Two Virginia men face prison terms for suggesting oral sex in department store bathrooms
Ruling on two appeals of criminal sentences argued on the same day, the Court of Appeals of Virginia has affirmed criminal convictions of two men arrested for soliciting plainclothes police officers to have sex in department store men’s rooms.
Neither case made any mention of lewd conduct, such as either man exposing himself, but rather focused on verbal solicitations.
The November 8 rulings rejected arguments that the Virginia sodomy law should be struck down as unconstitutional because of the U.S. Supreme Court’s 2003 decision in Lawrence v. Texas, which invalidated a Texas law against gay sex.
Both of the cases arose from arrests that took place in March 2003, several months before Lawrence was decided, although the timing did not figure into these decisions. At the heart of both cases is Virginia’s Crime Against Nature statute, which, unlike the Texas statute, broadly outlaws any sexual act involving the mouth or the anus. Virginia has traditionally limited lawful sexual activity to contact between the penis and the vagina of an opposite-sex couple married to each other, treating everything else as unlawful.
Both Joel Singson and Andy Joe Tjan made the mistake of chatting up plainclothes officers about their interest in having oral sex. In both cases, they were arrested and charged with violating a statute making it a crime to solicit a person to commit a “crime against nature.” Each man asked the trial court to dismiss the charges on the basis that the sodomy statute was unconstitutional, either because it deprived them of constitutionally protected privacy or equal protection of the laws, or because prosecuting them for the mere act of solicitation violated their freedom of speech.
When the trial judges in the two cases refused to dismiss the charges, the men pled guilty but preserved their challenges for purposes of appeal.
The two opinions, both by Judge Robert J. Humphreys, rejected every point of constitutional challenge, and seemed to rest heavily on the assumption that every square inch of a department store restroom is a “public place,” including a stall with a door that is closed.
At the heart of the argument is the contention that because Lawrence v.

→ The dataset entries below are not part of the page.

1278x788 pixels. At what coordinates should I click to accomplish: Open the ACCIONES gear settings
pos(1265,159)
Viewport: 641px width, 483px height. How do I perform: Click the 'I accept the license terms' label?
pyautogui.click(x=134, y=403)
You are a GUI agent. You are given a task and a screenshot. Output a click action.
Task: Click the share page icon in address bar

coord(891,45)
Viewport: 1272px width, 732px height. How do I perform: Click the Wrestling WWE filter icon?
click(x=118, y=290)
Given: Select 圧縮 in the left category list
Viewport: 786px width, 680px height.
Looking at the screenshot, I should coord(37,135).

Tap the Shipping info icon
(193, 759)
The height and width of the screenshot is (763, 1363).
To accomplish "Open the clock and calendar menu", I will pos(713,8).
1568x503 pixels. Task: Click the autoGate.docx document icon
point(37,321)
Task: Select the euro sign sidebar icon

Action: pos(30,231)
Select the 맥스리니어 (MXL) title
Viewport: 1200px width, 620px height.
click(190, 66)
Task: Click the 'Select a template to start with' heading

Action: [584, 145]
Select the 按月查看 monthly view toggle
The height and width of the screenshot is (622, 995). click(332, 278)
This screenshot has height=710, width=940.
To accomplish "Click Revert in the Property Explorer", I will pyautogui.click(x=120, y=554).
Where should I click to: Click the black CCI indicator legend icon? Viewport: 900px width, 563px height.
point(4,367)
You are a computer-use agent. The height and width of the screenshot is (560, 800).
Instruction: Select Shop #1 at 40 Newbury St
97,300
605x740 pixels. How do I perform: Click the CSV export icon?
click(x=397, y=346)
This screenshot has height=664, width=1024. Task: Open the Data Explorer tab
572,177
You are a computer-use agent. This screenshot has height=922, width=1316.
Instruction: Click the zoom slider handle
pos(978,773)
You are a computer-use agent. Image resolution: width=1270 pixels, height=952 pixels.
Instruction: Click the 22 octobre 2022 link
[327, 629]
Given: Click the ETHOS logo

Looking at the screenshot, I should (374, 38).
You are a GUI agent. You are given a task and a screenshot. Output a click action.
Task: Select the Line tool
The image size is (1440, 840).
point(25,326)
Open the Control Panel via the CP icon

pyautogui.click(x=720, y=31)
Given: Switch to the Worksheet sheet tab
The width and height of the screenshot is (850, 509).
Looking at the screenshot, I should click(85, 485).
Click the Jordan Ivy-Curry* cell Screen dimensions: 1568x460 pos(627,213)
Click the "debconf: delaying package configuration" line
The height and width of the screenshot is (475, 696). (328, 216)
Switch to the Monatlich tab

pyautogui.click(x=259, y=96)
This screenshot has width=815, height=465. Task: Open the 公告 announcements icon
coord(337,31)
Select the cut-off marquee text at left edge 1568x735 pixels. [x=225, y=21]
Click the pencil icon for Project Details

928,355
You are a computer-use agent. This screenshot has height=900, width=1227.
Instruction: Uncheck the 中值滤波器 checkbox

Texas retroactively overruled Bowers v. Hardwick, the 1986 case that upheld the Georgia sodomy statute, such laws have been unconstitutional all along, and if the sodomy law is unconstitutional, then it can hardly be proper to make it a crime for somebody to solicit an act of sodomy. However, the Virginia courts were not willing to deal with the issue at that level of generality.
Instead, Humphreys pointed out that Lawrence dealt with a case of two men who were arrested in a private apartment for engaging in consensual sex. This is quite different from soliciting a stranger to have sex in the restroom of a department store open to the general public, even if the sex that was being solicited would be performed behind the closed door of a toilet stall.
In several cases decided since Lawrence, courts in different states have been reluctant to extend the reasoning of that decision to factual settings that differ in any significant respect from the model of two adults having consensual sex in a truly private setting with no money exchanged for the sex act. Challenges to solicitation or prostitution laws relying on Lawrence have been notably unsuccessful, even though the underlying rationale of that decision would, as Justice Antonin Scalia argued in bitter dissent, logically bring into question all laws that are essentially attempts to enforce moral codes.
The Virginia court rejected the argument that the sodomy law should be struck as overbroad because it applied to conduct that was constitutionally protected under Lawrence. Apart from some free speech cases under the First Amendment, the theory that a law it too broad is generally not available to criminal defendants whose conduct falls within a statute’s legitimate reach. For the Virginia judges, restroom solicitations for sex take place in the public sphere, outside the reach of Lawrence.
As to the First Amendment, Humphreys rejected the idea that a sexual solicitation is the type of communicative act that deserves constitutional protection, but even if it were, found that the amount of protected speech that might be abridged here would be minimal.
Gregory R. Nevins, a senior staff attorney in Lambda Legal’s Atlanta office, argued both cases before the court of appeals. At press time, a decision had not been made about whether to appeal these rulings to the Virginia Supreme Court.